## PROBLEM REQUIREMENTS
Below are records with pictures. Transcribe exactly, and only, the lines from the line with "Where should I" to the line with "Task: Click the", both ends included, but not the pictures.

Start of Block

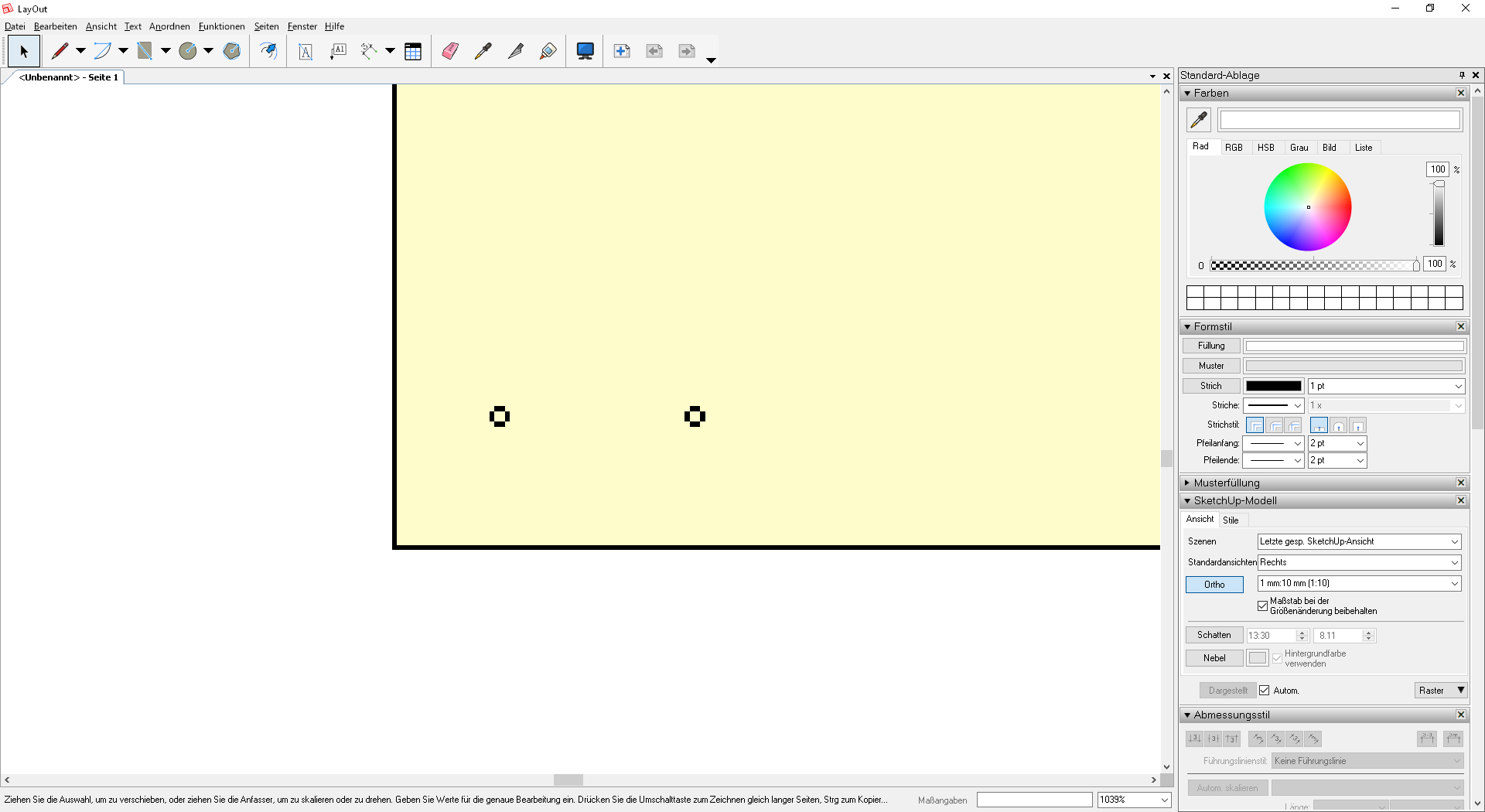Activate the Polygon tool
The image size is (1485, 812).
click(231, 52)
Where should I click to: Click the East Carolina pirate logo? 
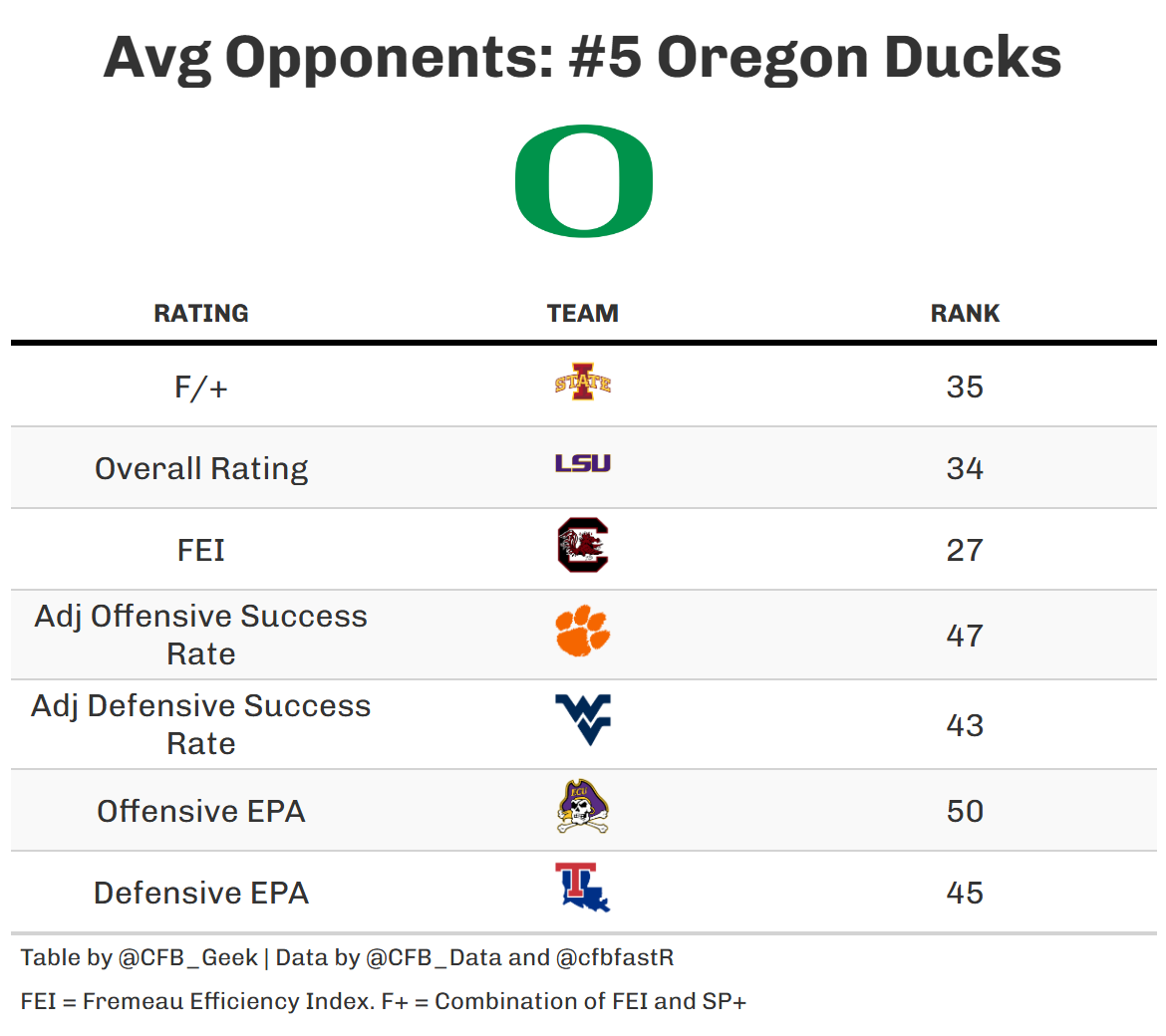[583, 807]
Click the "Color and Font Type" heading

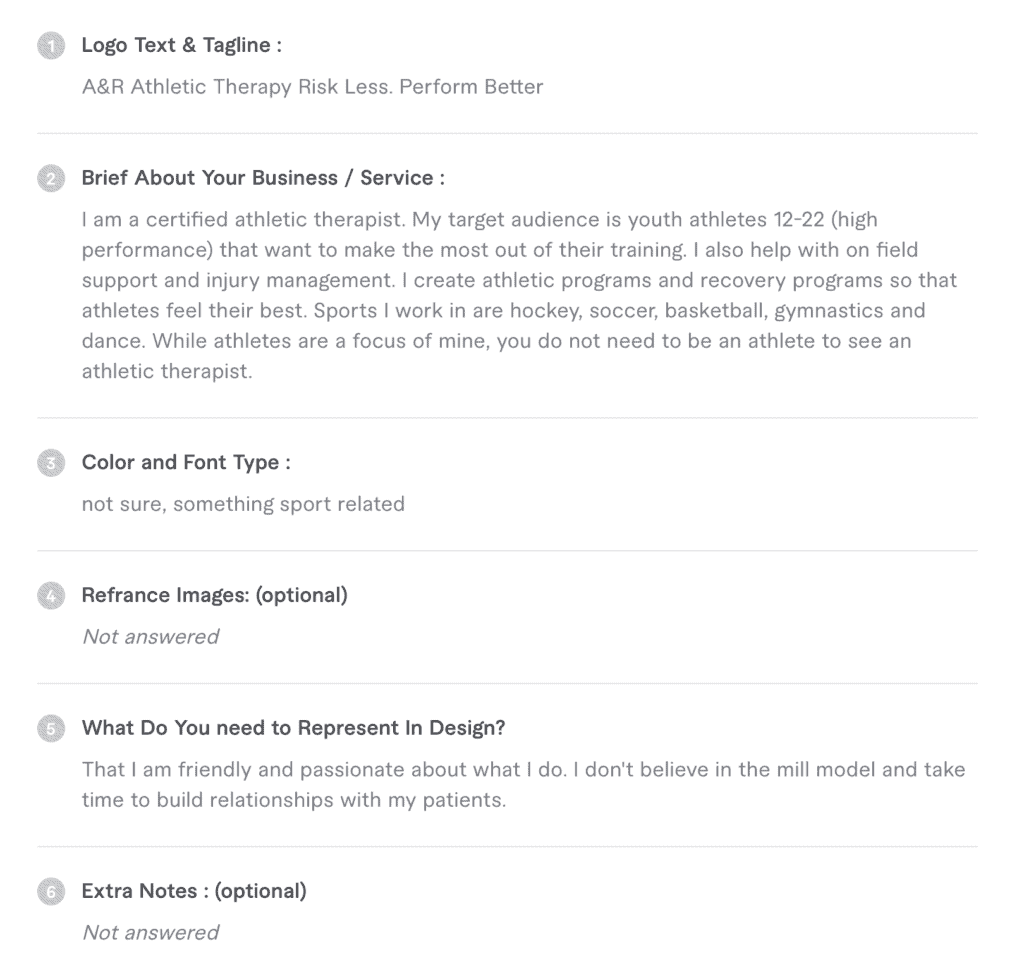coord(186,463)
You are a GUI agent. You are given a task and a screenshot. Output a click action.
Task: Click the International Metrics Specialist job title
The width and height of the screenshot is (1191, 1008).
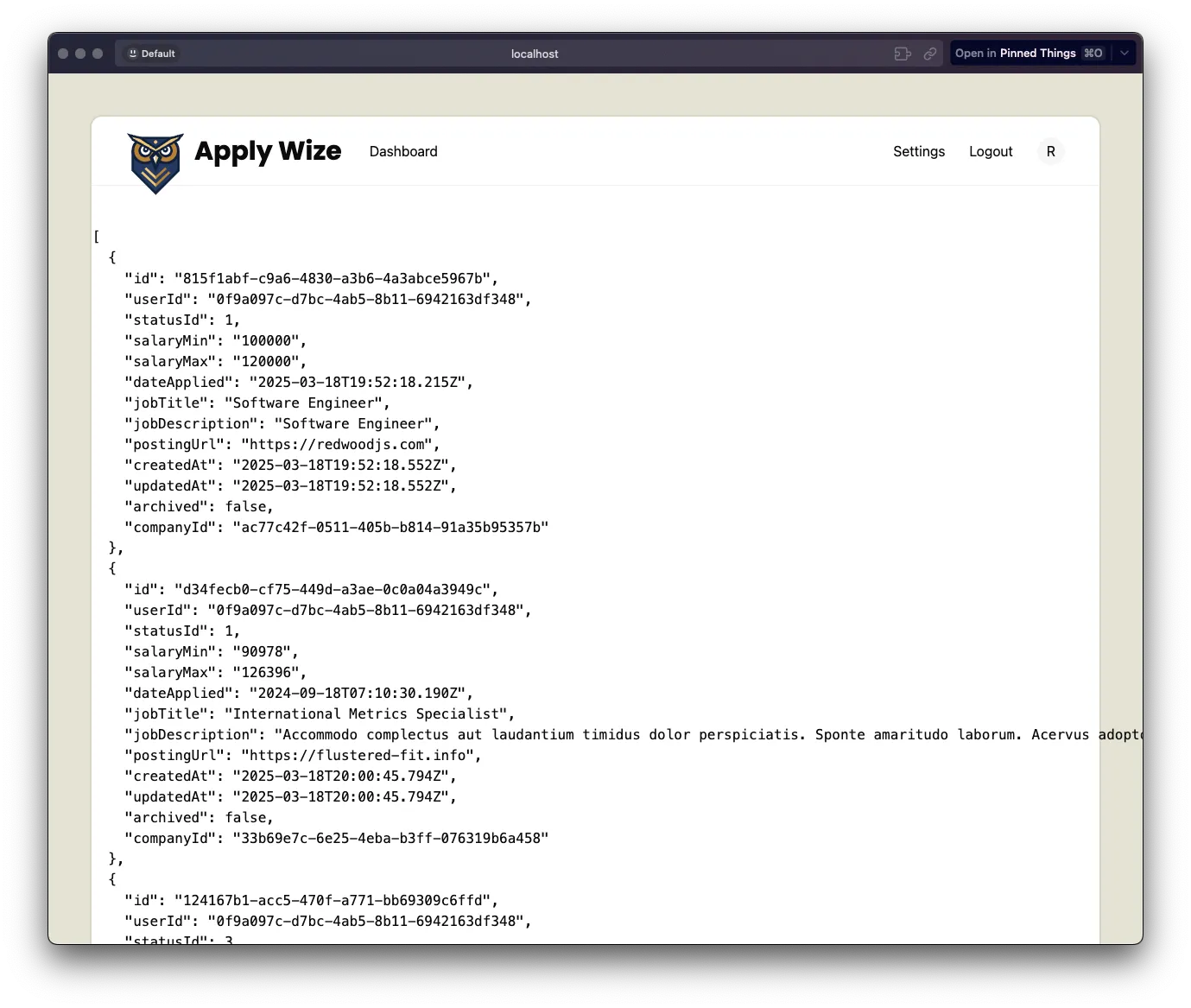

End of Block

## EXERCISE OUTPUT
Where should I click to: Click the East Carolina pirate logo? 
[583, 807]
Click the "Color and Font Type" heading

coord(186,463)
You are a GUI agent. You are given a task and a screenshot. Output a click action.
Task: Click the International Metrics Specialist job title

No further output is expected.